Я осознавал, что моё желание начать без прелюдий, сказать прямо, что меня интересует, вызовет такую реакцию, поскольку это расценивается как грубость. Да и к тому же я спрашивал у неё о чужой личной жизни, выставляя её женщиной, что следит за другими и их ссорами, чтобы потом раскрыть кому-нибудь чужие тайны. За второе я переживал больше. Как мог я так оступиться? Каков глупец!
Она засмеялась.
- Вы так поникли, услышав мои слова! – успокоившись, она продолжила: - Конечьно, я много о них знать.
Осознав какую же глупую и недоумевающую физиономию она видит перед собой, я сразу же сделался серьёзным и принялся толковать своё желание вмешательства в семейную жизнь Сосновских.
- Но я уметь хранить чужие секреты, – она посмотрела на меня с какой-то детской робостью и нежностью, но всё ещё нахмуренная.
Она, видно, привыкла быть лишь свидетельницей ссор и хранительницей тайн, но никак не участником, и точно не спасителем.
- Только вы можете мне помочь, – машинально схватил я её за локти. – Инга серьёзна в своих намерениях. Если не помирить их, то будет поздно.
- О чём вы, Андрей Платоновьич? – вздрогнула Лили то ли от моего резкого прикосновения, то ли от моих слов.
- Она хочет развестись с мужем, - отпустил я её.
Гувернантка впала в исступление от такого известия: выпучив глаза, она ждала, пока я закончу. Но была она такой недолго – она выпрямилась, расслабила взгляд и сделалась грозной.
- Вы, видимо, хотите обиграть менья, – сказала она, кинув на меня презрительный взгляд. – Я сочувствую молодим господам. Их судьба сложилась весьма печально, но это ни коим образьом не касаться менья и моих обязанностьи в этом доме, прошу заметьить, что я не работаю в домье Сосновьскьих. Думаю, вам поможьет Маргарита Фёдоровна.
С этими словами она ушла.
Это дама изумила меня своей догадливостью и хитростью, но при этом она осложнила мою работу. Я полагался на её женское сострадающее сердце, которое я смог бы растопить с помощью жалости, и может тогда бы она поведала мне бы тайны их жизни, чтобы узнать о причастности Ольги Куликовской (я слышал всё из беседы Маргарет и Инги) к отношениям Павла и Инги. Видимо, Оля знала что-то секретное и волнующее, что заставляло Ингу сомневаться, то есть то, что могло бы при своей правдивости разрушить их семью.

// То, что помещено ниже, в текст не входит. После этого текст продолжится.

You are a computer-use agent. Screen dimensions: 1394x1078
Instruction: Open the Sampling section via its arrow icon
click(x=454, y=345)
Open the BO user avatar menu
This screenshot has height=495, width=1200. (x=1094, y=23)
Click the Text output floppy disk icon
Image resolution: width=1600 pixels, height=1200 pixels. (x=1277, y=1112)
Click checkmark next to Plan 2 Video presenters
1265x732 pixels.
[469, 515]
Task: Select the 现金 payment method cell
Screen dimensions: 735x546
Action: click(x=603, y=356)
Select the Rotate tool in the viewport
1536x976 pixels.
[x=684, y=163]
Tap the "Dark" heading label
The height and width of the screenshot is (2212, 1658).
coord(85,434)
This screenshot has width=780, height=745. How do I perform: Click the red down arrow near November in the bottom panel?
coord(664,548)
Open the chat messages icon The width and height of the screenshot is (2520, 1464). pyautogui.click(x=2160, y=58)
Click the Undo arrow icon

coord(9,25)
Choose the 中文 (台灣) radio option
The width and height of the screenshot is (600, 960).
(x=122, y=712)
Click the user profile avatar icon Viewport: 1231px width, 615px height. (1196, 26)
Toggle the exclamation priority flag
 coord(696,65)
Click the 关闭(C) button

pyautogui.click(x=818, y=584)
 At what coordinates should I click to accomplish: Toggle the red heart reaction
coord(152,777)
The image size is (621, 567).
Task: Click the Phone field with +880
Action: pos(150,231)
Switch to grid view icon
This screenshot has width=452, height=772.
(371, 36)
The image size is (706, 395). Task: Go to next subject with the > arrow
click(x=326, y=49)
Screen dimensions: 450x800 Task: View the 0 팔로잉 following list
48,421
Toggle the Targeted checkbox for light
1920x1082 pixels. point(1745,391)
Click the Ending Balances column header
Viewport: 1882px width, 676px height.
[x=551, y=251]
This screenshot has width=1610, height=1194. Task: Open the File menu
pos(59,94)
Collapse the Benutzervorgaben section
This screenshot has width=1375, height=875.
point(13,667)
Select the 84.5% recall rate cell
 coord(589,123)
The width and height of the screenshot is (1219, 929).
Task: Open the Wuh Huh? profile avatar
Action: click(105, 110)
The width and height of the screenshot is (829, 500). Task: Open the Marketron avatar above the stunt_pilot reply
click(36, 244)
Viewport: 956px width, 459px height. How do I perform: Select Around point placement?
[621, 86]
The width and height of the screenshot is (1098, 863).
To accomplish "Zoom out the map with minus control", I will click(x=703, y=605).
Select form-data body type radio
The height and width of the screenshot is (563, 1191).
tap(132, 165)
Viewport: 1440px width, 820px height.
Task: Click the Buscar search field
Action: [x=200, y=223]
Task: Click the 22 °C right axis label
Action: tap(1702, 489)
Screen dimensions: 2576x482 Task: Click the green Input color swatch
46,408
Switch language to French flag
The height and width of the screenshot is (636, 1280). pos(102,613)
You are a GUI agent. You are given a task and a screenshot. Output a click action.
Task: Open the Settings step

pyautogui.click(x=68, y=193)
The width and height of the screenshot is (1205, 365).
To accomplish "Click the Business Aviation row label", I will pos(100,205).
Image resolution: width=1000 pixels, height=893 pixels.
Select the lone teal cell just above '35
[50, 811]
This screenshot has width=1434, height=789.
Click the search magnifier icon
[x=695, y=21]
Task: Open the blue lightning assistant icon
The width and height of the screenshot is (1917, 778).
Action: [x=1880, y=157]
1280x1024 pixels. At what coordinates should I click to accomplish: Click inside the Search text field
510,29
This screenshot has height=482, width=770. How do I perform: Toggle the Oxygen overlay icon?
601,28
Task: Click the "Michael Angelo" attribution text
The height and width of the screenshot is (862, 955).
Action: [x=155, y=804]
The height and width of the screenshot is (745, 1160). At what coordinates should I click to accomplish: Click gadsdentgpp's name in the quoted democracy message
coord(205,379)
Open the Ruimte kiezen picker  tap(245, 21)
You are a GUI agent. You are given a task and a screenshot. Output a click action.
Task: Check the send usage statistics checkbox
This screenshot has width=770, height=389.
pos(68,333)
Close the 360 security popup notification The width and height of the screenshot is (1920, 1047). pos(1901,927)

Размышляя об Оле и тайне, которую она узнала, я припомнил, что Лили спрашивала об её смерти. Точно! Она догадывается, что это убийство. Этот факт, конечно, нарушает секретность нашего с Маргарет расследования. Но Лили уже доказала, что чужие тайны она не раскрывает. Но! Зачем ей знать об этом?
Может, она ведёт свою игру? Верно, она узнала что-то весьма пугающее, и ради своего страха и любопытства разгадывает эту тайну.